What this exercise asks:
1: According to the essay on the occupation of Iraq, what is the consensus opinion of U.S. intelligence agencies?
2: Continue the essay on the occupation of Iraq, starting after its last sentence.

Supplied text:
:::::

Failure to Stop Bush Is Not a Victimless Crime

By David Swanson

If you support the ongoing occupation of Iraq, I’m sure you have your reasons and that they’re based in hard scientific calculations. But please indulge me for a moment and help me do this little math problem:

All the benefits we’ve gotten out of invading and occupying Iraq (whatever they may be)…

Actually, let me stop right there. The benefits you have in mind for this calculation should not include the increased price of gas, the killed and wounded U.S. servicemen and women, or the creation of a breeding ground for terrorists in Iraq (that the invasion and occupation of Iraq have made us less safe is the consensus opinion of U.S. intelligence agencies, supported as well by a conservative British think tank). Oh, and please don’t factor in the Iraqis’ gratitude, since the majority of them believe the invasion and occupation have made them worse off, and they want the U.S. to leave.

:::::

Stored data entries

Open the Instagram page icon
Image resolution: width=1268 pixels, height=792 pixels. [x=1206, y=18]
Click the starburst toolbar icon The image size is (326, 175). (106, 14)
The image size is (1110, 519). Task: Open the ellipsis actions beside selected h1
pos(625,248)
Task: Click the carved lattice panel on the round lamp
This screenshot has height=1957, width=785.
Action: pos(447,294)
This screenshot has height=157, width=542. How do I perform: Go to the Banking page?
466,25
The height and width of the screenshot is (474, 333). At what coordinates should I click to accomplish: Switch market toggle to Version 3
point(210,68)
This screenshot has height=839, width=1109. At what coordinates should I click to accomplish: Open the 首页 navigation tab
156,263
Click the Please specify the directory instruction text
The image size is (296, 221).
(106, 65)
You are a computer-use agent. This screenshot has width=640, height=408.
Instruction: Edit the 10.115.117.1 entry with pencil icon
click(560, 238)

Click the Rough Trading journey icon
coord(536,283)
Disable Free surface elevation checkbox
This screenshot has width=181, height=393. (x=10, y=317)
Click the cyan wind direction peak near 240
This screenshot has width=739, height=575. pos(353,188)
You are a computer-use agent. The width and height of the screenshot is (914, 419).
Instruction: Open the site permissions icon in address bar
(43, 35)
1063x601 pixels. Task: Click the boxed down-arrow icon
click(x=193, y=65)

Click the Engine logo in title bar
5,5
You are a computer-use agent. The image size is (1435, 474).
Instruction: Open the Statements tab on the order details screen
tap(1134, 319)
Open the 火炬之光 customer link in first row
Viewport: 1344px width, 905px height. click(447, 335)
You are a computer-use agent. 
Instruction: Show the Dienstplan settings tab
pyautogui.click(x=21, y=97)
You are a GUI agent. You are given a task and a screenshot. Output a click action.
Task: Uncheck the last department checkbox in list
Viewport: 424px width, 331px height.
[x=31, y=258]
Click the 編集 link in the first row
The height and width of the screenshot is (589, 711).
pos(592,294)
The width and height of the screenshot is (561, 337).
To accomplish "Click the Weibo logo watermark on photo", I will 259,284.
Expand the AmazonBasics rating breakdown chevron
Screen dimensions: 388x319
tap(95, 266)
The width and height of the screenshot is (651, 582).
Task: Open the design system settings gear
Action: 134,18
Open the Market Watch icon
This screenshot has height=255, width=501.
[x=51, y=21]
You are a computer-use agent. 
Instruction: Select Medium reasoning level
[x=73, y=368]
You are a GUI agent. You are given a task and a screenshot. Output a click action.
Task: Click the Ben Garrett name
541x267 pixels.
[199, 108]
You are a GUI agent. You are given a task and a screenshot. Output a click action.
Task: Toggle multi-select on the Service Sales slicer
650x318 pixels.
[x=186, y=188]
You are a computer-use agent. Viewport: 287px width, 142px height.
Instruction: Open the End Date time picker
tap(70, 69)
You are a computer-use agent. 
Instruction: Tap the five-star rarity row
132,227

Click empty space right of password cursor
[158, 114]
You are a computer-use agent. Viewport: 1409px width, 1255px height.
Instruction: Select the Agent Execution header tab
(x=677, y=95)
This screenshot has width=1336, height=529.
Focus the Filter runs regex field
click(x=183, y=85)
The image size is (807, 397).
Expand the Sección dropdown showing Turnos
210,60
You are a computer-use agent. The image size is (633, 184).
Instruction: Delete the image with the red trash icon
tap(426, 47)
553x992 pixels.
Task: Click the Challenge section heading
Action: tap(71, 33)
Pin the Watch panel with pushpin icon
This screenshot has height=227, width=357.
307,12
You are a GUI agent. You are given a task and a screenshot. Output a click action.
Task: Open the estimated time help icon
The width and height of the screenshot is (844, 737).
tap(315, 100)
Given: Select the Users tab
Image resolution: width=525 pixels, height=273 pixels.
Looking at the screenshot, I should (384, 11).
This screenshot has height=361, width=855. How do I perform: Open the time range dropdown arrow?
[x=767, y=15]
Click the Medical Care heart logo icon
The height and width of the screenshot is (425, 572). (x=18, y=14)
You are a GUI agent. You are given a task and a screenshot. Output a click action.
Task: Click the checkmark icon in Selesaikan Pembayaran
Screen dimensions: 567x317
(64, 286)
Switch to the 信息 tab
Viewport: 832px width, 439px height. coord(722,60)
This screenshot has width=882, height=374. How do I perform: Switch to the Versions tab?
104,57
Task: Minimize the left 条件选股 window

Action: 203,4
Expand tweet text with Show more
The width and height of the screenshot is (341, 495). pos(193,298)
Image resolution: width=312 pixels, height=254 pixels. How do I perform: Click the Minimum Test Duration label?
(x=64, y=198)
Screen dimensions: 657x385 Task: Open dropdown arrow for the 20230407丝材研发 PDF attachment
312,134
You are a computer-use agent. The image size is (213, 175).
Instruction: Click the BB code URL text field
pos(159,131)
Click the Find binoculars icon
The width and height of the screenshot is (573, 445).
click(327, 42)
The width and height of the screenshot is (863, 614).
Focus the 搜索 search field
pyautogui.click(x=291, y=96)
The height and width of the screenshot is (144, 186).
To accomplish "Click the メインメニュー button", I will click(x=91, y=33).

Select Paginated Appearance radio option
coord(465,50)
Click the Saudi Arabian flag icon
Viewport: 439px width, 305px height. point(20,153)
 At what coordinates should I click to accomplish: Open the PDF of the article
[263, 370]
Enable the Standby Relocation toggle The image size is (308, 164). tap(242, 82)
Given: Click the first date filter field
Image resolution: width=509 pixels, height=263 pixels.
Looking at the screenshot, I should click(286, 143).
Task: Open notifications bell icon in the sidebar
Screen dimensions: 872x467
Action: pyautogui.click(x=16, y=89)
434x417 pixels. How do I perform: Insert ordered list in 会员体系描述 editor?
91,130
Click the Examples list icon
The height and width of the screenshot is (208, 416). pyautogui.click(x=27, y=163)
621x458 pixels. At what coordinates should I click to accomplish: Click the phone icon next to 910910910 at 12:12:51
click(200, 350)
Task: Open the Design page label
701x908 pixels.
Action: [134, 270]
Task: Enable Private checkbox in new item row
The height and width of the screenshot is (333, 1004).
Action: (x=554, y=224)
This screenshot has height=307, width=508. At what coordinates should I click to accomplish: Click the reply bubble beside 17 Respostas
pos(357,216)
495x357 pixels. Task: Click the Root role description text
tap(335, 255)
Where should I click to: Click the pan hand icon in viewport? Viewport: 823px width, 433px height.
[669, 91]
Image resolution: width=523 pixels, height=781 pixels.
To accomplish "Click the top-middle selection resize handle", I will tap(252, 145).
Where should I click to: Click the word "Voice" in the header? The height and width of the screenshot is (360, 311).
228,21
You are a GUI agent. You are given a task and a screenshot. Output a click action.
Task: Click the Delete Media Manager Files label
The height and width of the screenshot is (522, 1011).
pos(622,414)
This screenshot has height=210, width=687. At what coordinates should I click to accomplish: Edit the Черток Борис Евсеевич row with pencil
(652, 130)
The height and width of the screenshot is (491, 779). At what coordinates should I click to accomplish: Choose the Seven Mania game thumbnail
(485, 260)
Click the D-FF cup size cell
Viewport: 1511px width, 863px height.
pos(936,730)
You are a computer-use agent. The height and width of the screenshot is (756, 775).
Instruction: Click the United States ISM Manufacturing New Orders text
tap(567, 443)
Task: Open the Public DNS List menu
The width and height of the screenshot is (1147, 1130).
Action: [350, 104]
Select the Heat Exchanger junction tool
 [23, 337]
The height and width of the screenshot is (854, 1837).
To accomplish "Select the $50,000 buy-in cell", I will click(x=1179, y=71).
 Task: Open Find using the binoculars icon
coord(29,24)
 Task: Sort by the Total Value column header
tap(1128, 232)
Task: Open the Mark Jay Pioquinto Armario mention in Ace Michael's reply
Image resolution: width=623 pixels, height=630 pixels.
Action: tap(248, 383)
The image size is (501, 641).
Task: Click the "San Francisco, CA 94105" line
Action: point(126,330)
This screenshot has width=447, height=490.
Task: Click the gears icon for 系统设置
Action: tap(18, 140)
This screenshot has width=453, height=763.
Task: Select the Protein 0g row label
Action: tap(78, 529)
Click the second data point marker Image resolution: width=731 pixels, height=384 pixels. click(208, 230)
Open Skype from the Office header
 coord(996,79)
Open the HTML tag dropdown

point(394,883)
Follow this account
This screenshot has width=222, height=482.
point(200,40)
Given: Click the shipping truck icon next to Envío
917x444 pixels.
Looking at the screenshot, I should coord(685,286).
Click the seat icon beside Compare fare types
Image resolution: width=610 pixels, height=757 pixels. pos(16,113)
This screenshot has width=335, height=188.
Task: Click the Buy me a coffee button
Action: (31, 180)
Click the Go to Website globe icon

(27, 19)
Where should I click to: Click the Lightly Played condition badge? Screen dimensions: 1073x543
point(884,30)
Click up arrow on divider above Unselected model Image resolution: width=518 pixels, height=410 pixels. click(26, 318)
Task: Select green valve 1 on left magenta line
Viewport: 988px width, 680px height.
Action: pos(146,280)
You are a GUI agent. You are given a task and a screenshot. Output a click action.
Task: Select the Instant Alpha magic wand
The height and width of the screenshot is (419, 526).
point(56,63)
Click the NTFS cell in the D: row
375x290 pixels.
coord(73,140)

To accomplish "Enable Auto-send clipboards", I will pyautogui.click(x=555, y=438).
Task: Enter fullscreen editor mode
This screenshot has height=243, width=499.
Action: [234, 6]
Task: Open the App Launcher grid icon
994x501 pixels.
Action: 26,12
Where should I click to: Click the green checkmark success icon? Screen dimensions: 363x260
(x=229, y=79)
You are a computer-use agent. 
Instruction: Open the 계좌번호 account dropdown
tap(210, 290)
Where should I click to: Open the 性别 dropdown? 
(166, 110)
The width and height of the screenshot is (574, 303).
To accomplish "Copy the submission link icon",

:::::

Task-by-task results:
1: The invasion and occupation of Iraq have made the United States less safe.

2:
As I was saying, all the benefits we’ve gotten out of invading and occupying Iraq (whatever in the world they may be) have come at a certain financial cost. U.S. taxpayers have shelled out $450 billion thus far. The Congressional Budget Office expects costs to end up over a trillion. And those calculations do not include the costs of providing health care for veterans and rebuilding the military, or the effects on the economy of removing workers to make them soldiers, of increasing the price of oil, of failing to spend the war money on domestic projects (such as infrastructure), etc. Columbia University economist Joseph E. Stiglitz and Harvard lecturer Linda Bilmes estimate a total cost of at least $2 trillion.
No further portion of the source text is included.